Below, we explain how credit card debt consolidation works, why it may be of help to you and some important things to keep in mind before you take the plunge.
What Is Credit Card Debt Consolidation?
Credit card debt consolidation is the process of combining two or more outstanding credit card balances into a single account or loan. Instead of making various payments to different issuers, you end up with just one monthly payment.
This can be achieved through several avenues, such as transferring balances to one low-interest card, taking out a debt consolidation loan, or utilising another financial product to pay off your existing credit card debts. The end goal is to simplify your repayment schedule and ideally reduce the amount you spend on interest.
Why Consolidation Helps
Simplifies Your Finances
Sometimes, it may be difficult to keep track of all those credit cards when each has a due date on a different day, increasing the chance of paying late or missing a payment altogether.
Consolidating all the debts into one account means fewer dates to remember and, hence, less chance of accruing any late penalties or higher interest rates by accident.
Potentially Lowers Interest Costs
Credit cards often carry high interest rates, sometimes well above 30%. By consolidating those balances into a single account – especially one with a lower interest rate – you can cut down the total interest you pay over time.
Reduces Monthly Stress
Constantly checking different statements can be mentally taxing. A single monthly payment makes it easier to maintain a budget and stay organised, which can free up mental space for other financial goals.
Improves Your Payoff Timeline
Because a large part of the payment made toward high-interest cards goes to interest rather than reducing the principal, you may find that you remain in debt for many extra years. However, consolidating all your debts under a lower rate lets you pay more towards the principal and less towards interest; you could pay off the debt in a possibly lower time frame.
Different Ways to Consolidate
Balance Transfer to a Low-Interest Card
Some credit card issuers offer the option of promotional low interest rates or 0% balance transfers for a certain time. This could be a good option if you qualify for it and can repay the debt within that promotional period. But beware of any balance transfer fees, as these reduce your potential savings.
Debt Consolidation Loan
A debt consolidation loan allows you to borrow a lump sum to pay off your credit card balances all at once. You then repay this single loan in monthly instalments, often at a lower interest rate than your credit cards. This route is particularly helpful if you have a decent credit score, as it can help you secure more favourable terms.
Personal Lines of Credit
If you have access to a personal line of credit at a reasonable rate, you can use it to clear your credit card balances.

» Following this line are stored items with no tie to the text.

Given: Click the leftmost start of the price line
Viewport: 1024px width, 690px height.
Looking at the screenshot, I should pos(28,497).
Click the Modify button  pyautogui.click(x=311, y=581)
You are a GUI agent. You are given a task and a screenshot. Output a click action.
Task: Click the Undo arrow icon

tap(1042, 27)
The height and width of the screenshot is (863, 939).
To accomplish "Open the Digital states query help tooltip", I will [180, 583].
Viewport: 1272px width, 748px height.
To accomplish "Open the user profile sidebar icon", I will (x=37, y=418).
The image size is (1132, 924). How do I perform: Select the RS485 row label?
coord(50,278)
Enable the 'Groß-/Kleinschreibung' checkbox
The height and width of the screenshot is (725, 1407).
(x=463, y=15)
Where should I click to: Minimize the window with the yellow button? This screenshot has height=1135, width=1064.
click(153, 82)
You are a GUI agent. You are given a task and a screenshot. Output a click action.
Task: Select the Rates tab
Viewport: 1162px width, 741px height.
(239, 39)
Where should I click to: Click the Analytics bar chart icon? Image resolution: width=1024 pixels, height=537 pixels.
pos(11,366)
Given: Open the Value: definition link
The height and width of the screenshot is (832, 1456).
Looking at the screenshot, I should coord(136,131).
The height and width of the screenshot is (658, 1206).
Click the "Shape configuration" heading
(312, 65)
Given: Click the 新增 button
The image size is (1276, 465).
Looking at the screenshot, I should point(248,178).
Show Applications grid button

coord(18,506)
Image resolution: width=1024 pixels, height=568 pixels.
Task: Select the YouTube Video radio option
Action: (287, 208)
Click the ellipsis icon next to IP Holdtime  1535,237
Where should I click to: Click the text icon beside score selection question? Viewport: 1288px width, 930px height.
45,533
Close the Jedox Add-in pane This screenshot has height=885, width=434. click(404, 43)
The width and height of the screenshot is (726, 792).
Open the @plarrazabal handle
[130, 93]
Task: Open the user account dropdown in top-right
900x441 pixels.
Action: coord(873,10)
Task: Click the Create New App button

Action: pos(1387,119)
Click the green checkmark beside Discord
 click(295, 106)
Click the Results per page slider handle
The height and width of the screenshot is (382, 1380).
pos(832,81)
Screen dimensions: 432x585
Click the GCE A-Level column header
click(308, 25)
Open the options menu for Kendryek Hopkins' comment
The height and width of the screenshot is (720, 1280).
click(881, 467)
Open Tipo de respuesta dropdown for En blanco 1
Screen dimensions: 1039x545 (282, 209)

The advantage is flexibility – you can borrow and repay as needed up to a set limit. However, personal lines of credit may come with variable interest rates, which could rise over time.
Key Considerations Before You Consolidate
Check the Total Cost
It is always reassuring to have lower monthly payments; however, sometimes extending the repayment period means you end up paying more in interest overall. Use a calculator or budgeting app to estimate what it may cost you over the life of the loan.
Mind the Fees
Balance transfers, new loan origination fees, or closing costs might apply to certain consolidation methods. Read the terms carefully to ensure that the fees do not outweigh your potential savings.
Check Your Credit Score
If your score is already low, it might be challenging to secure favourable rates. In that case, consider alternatives such as consulting a financial adviser or developing a realistic repayment plan for your existing credit card debts.
Staying on Track After Consolidation
After consolidating your credit card debt, follow a strict repayment plan. Automate payments whenever possible or, at least, monitor your monthly statements closely to ensure you remain on track. Also, building an emergency fund will keep you from having to resort back to credit cards when an unexpected expense arises, thus protecting your financial health.
Final Thoughts
Consolidation of credit cards may provide much-needed respite due to lower interest payments, fewer monthly repayments and a clearer view of your total debt. Whether it be a balance transfer, a debt consolidation loan, or another method, whichever strategy you choose should help you build new healthy payment habits, thereby keeping your credit card balances under control. It is feasible to secure a steadily happy financial future with the right approach.